A hypothetical model of the possible underlying mechanisms of nivolumab and subsequent salvage chemotherapy, based on the results of our previous and present studies.4, 25, 28 PD‐1 expression levels on tumor‐infiltrating lymphocytes (TILs) probably indicate the exhaustion of lymphocytes. The dynamics of the neutrophil‐to‐lymphocyte ratio (NLR) and absolute neutrophil count (ANC) during nivolumab treatment possibly reflect the number of myeloid‐derived suppressor cells (MDSCs) and tumor‐associated neutrophils (TANs) in the tumor. These combinations may contribute to the efficacy of each therapy. Cx, chemotherapy.
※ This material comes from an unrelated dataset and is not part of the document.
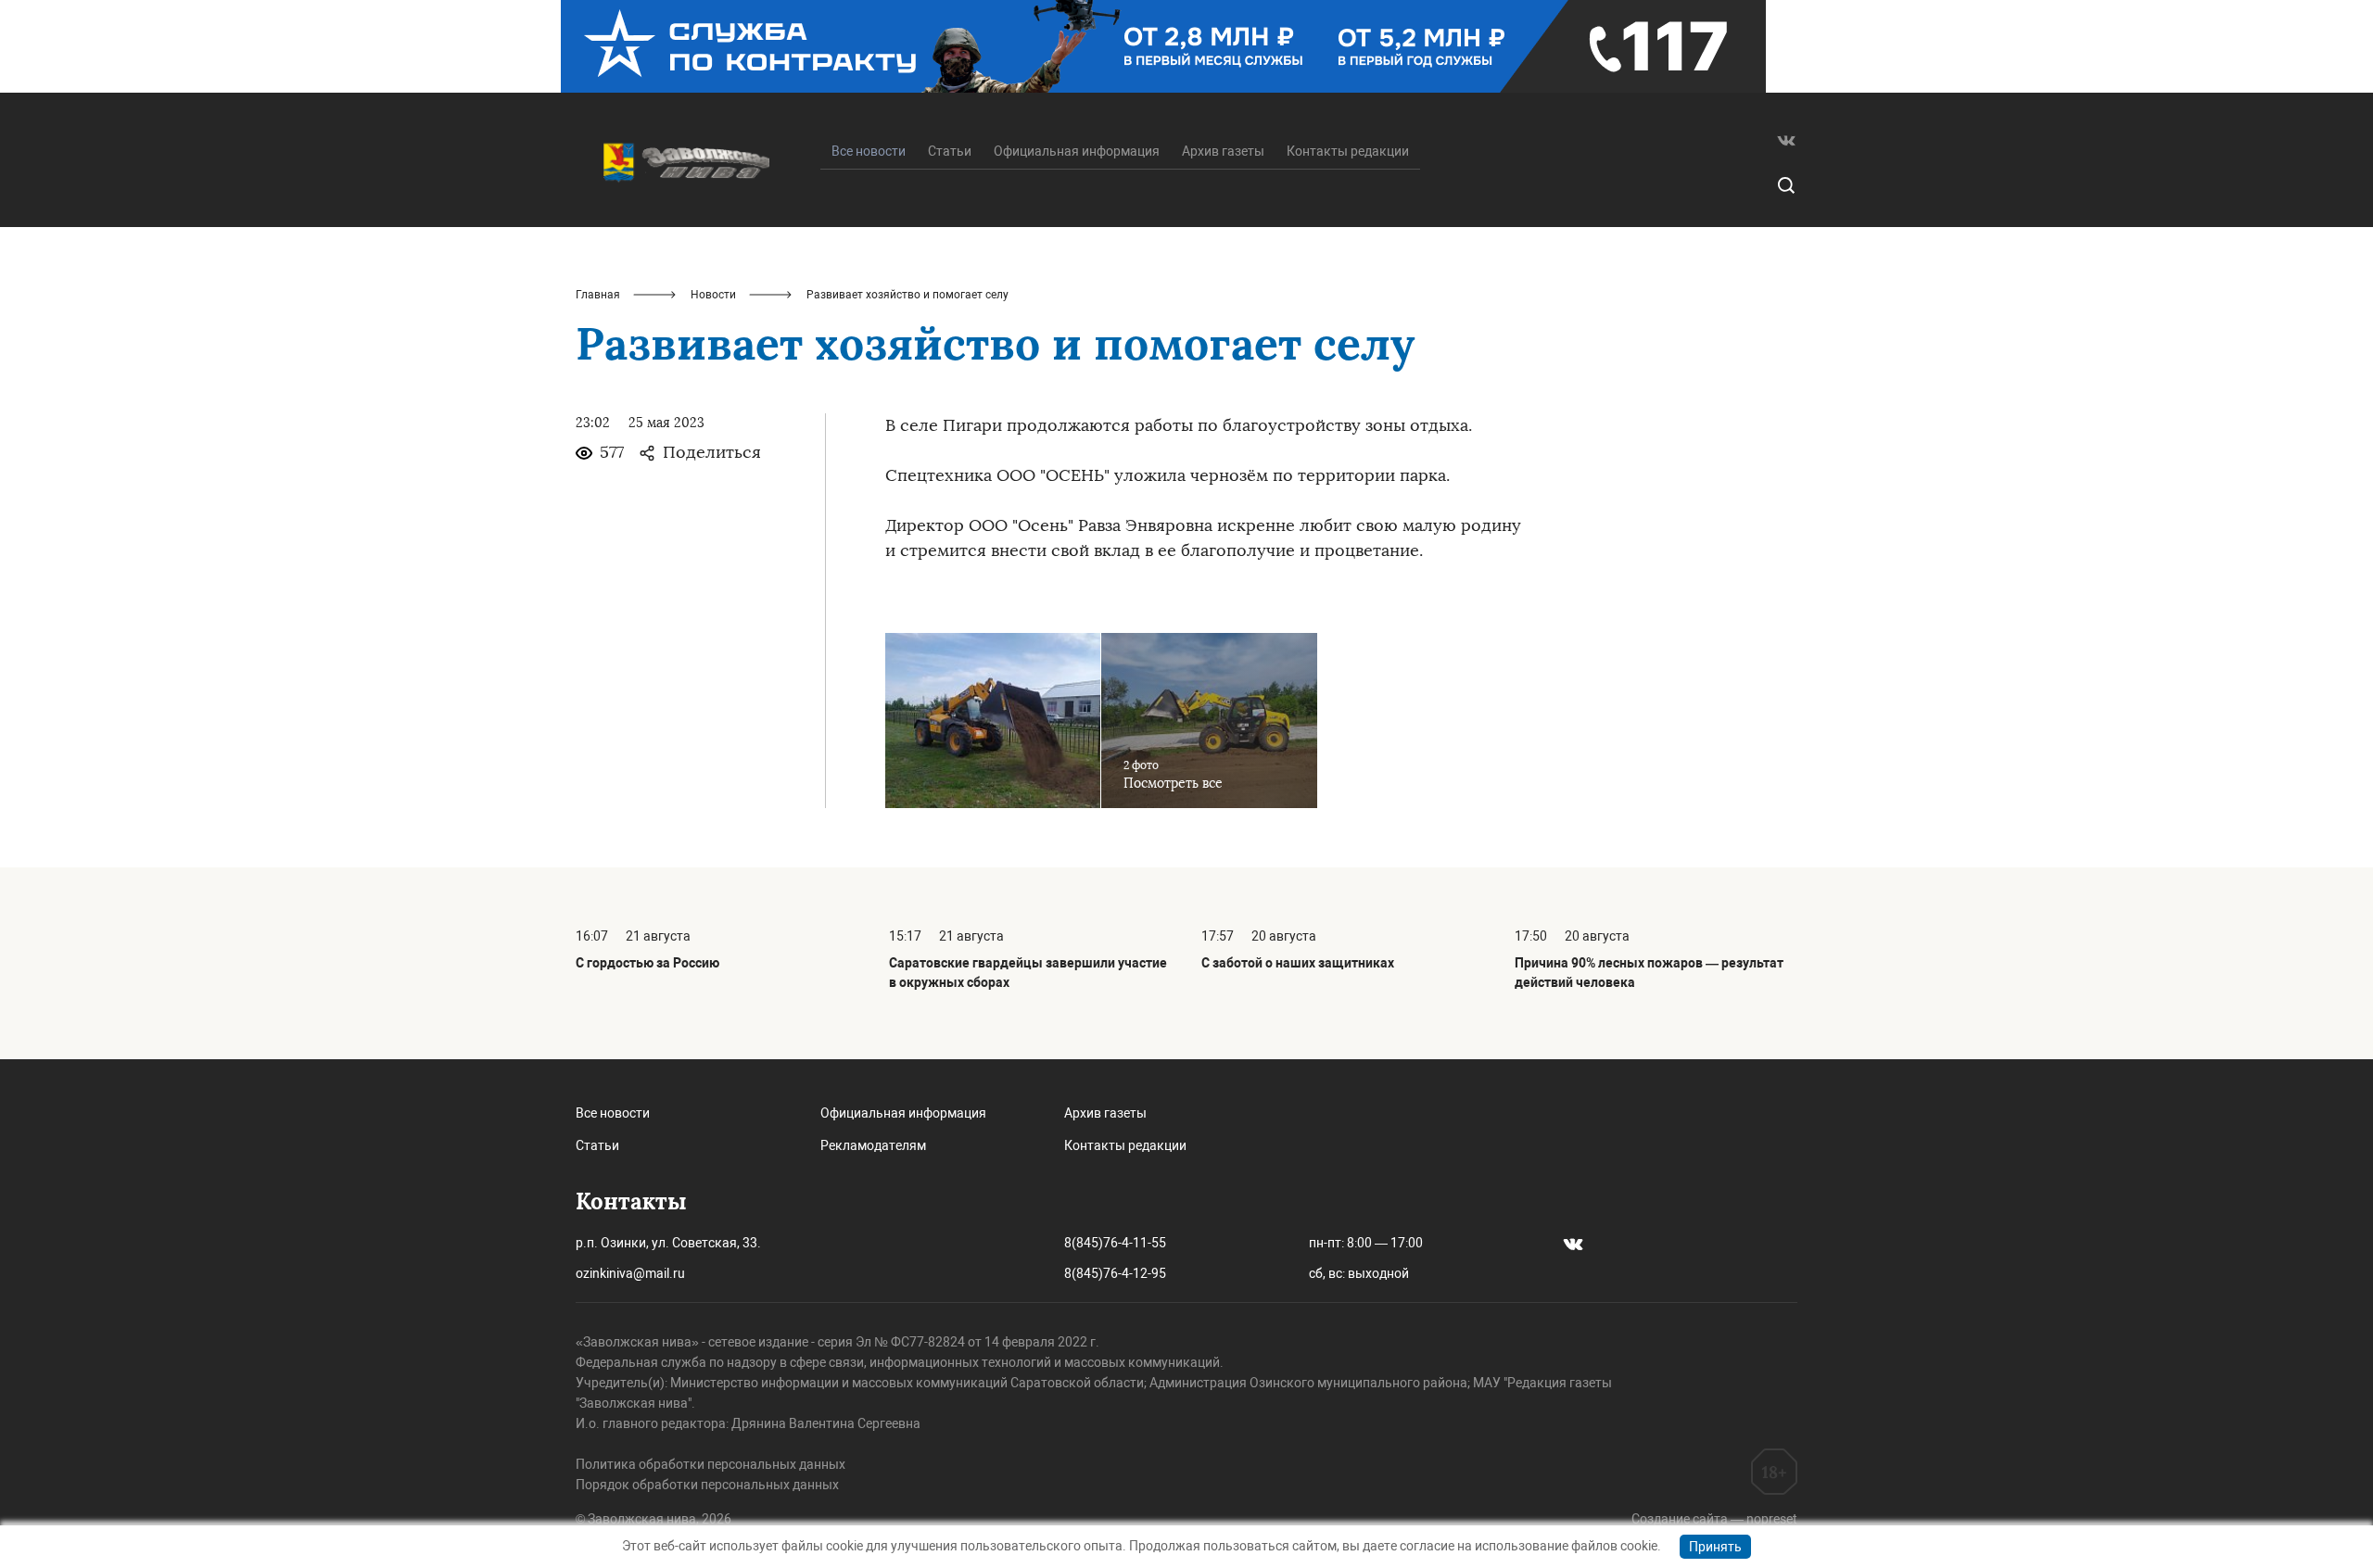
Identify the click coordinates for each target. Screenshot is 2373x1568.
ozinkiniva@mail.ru (630, 1273)
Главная (598, 294)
The combination of PD‐1 blockade and chemotherapy has shown clinical benefits in patients with advanced NSCLC as first‐line treatment.1, 29 However, the complete response rates were not necessarily high, therefore further immunotherapeutic strategies are needed to cure lung cancer. Myeloid immunosuppressor cells are considered a major obstacle to cancer immunotherapy.30 Many clinical trials with agents targeting myeloid immunosuppressor cells are ongoing.31 For example, the nuclear hormone liver‐X receptor agonist that depletes MDSCs enhances the antitumor activity of tumor‐antigen specific T cells as monotherapy or in combination with PD‐1 blockade in mice and cancer patients.32 The dynamics of blood NLR and ANC might become a surrogate biomarker to identify patients who could benefit from immunotherapy targeting the myeloid immunosuppressor cells.

The present explorative study has several limitations, including a small population of heterogenous patients and the lack of immunohistochemical evaluation. The present findings are potentially subject to selection bias and should be interpreted cautiously.
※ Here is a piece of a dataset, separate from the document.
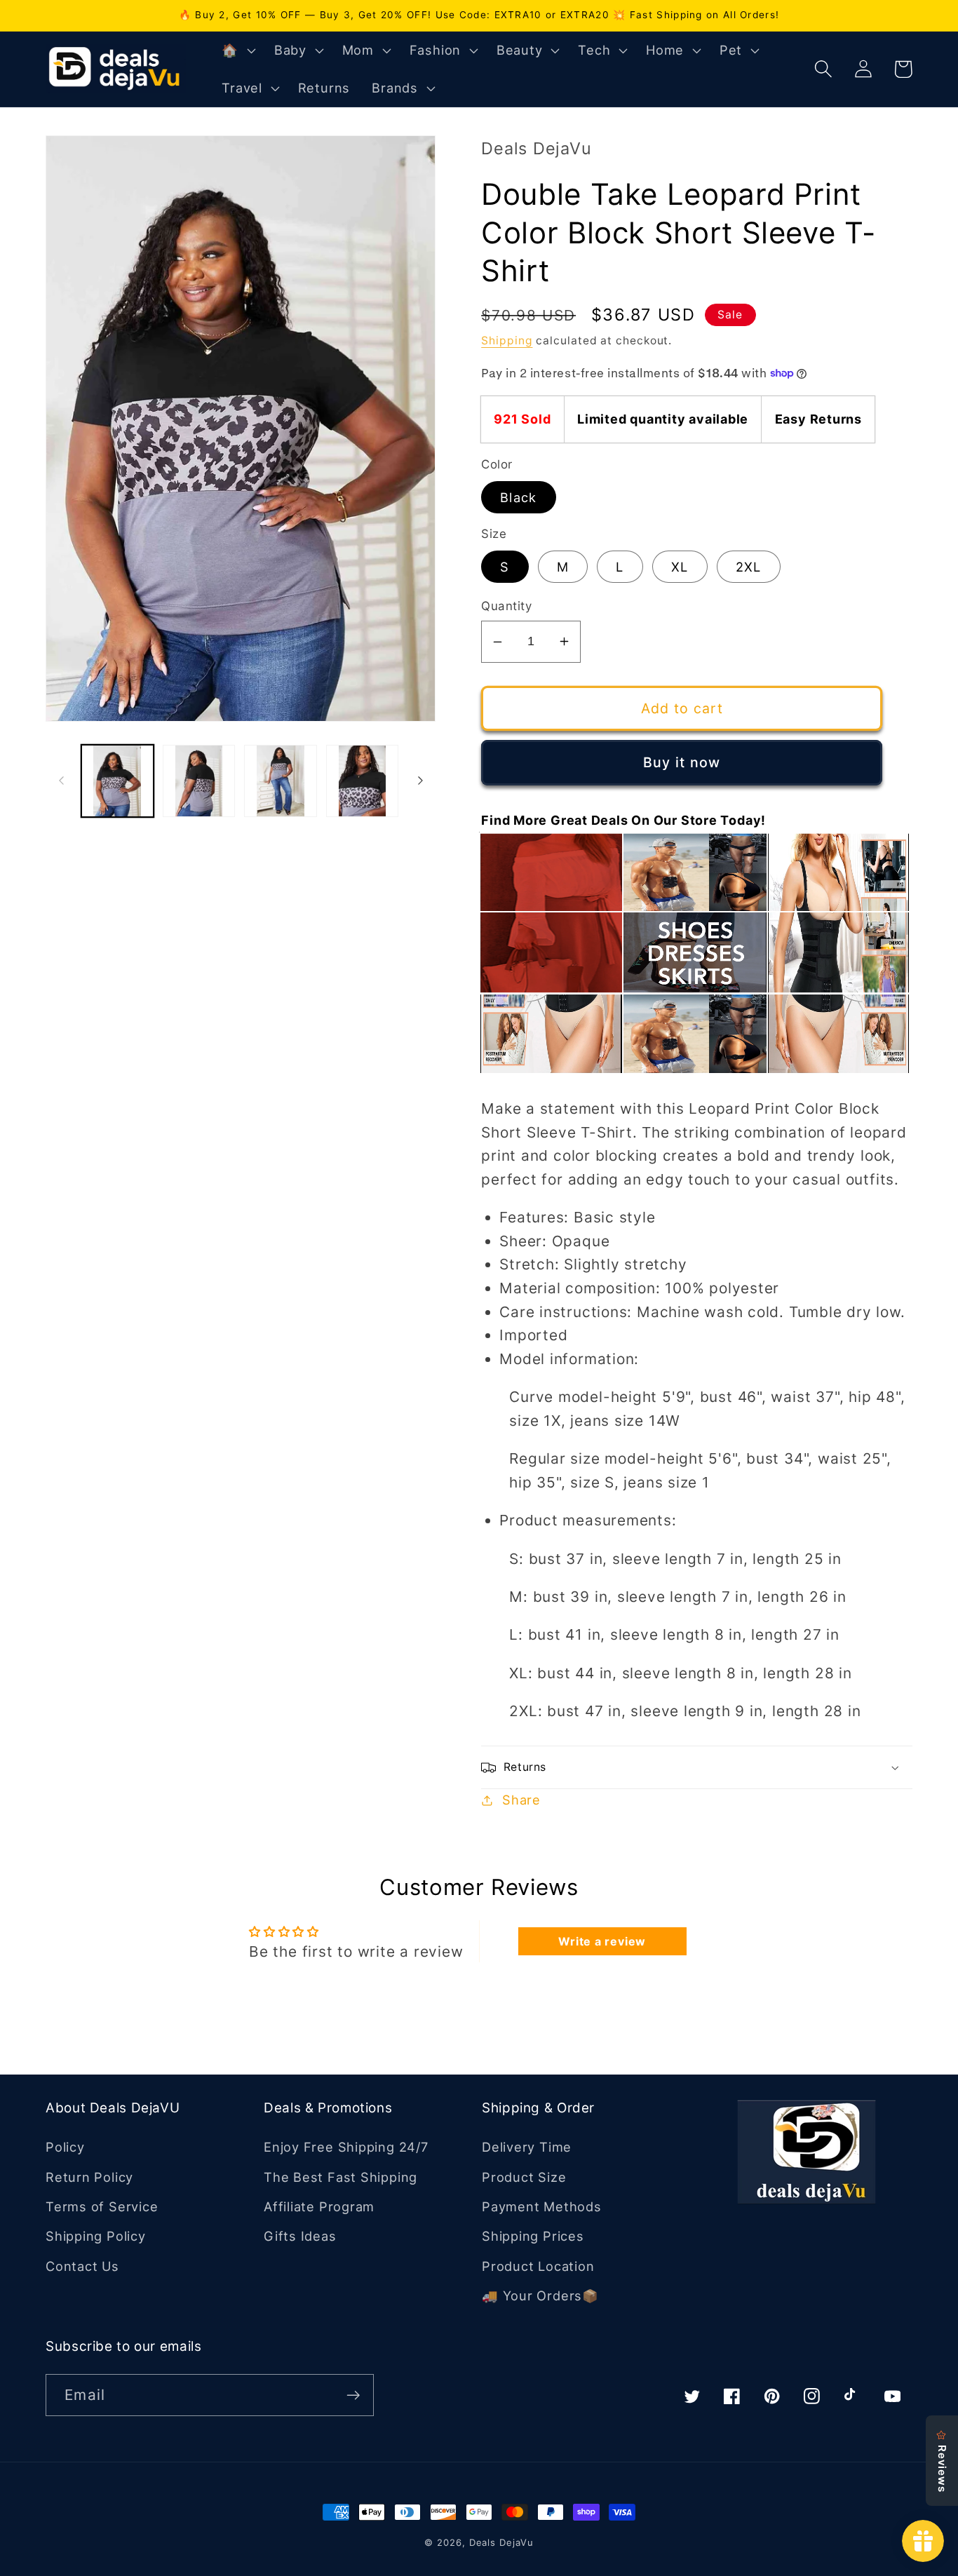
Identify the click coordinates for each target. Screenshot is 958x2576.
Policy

In conclusion, the present findings create a hypothesis that the early dynamics of NLR and ANC during nivolumab treatment may be associated with the late efficacy of subsequent salvage chemotherapy following nivolumab treatment. Further studies involving a large cohort are required to verify our hypothesis, which could shed light on the role of myeloid immunosuppressor cells when the combination of PD‐1 blockade and chemotherapy is used.

Disclosure

No authors report any conflicts of interest.